Schäbiger Alleingang
Kommentar von Ines Wallrodt
Der Bundestag hat ein neues Wahlrecht beschlossen, mit den Stimmen von Schwarz-Gelb, gegen die Opposition. Bei anderen Gesetzen ist so ein Ergebnis normal. Beim Wahlrecht nicht. Da ist es schäbig und verantwortungslos. Es ist, genauer, es war lange Tradition im Parlament, dass die Art, wie politische Macht legitimiert wird, im Einvernehmen aller Fraktionen verabschiedet wird. Aus gutem Grund. Das Wahlrecht ist eine fundamentale Spielregel der Demokratie, die kurzfristigen taktischen Erwägungen entzogen sein sollte. Ein gutes Kriterium, um das zum Ausdruck zu bringen, ist eine parteiübergreifende Einigung. Dass es die nun nicht gibt, ist ein fatales Zeichen.
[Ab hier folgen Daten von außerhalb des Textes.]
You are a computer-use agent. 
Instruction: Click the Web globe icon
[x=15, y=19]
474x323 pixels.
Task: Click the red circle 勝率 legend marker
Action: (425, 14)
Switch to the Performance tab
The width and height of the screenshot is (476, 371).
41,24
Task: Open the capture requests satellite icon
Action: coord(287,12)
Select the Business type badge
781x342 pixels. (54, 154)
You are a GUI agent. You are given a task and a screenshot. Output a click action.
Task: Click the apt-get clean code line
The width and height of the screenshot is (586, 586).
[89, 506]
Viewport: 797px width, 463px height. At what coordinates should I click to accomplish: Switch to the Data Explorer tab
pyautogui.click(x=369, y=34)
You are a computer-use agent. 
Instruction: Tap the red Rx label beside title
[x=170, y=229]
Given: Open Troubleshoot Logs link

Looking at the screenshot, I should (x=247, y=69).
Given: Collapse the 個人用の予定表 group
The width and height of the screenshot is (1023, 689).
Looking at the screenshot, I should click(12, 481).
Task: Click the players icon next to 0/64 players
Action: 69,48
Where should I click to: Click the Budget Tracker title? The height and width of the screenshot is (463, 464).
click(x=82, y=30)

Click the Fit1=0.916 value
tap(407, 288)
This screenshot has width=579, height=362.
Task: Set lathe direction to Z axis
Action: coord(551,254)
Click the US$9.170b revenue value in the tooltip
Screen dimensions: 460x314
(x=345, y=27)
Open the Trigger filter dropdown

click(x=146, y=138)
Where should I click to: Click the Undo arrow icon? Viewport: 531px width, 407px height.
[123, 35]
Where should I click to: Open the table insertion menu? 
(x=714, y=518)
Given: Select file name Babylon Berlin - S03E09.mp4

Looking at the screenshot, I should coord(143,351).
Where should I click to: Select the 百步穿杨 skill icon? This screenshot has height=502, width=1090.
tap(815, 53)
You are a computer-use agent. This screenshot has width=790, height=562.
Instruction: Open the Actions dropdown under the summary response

Die Koalition setzt mit ihrer knappen Mehrheit ein Wahlverfahren durch, nur weil es nützlich für sie ist. Die Union will auf Überhangmandate nicht verzichten, die ihr regelmäßig mehr Sitze bescheren, als nach den Zweitstimmen zustehen.
Früher tauchte dieses Problem kaum auf. Große Parteien, die üblicherweise viele Direktkandidaten ins Parlament schicken, hatten auch hohe Zweitstimmenergebnisse. Es kam selten zu »Überhängen«. Doch die Zeiten sind vorbei. Die großen Parteien gewinnen zwar immer noch viele Wahlkreise, fahren aber deutlich weniger Prozente ein. So ist der Fall nicht unwahrscheinlich, dass Rot-Grün bei der nächsten Bundestagswahl nach Stimmen vorn liegt, aber Schwarz-Gelb trotzdem regiert, dank der Überhangmandate. In Zukunft könnten die »Überhänger« sogar Fraktionsstärke haben. Zu Recht wollen die Oppositionsparteien diese Verzerrung des Wahlergebnisses abschaffen. Nun wird Karlsruhe erneut Schiedsrichter spielen müssen. Es ist beschämend.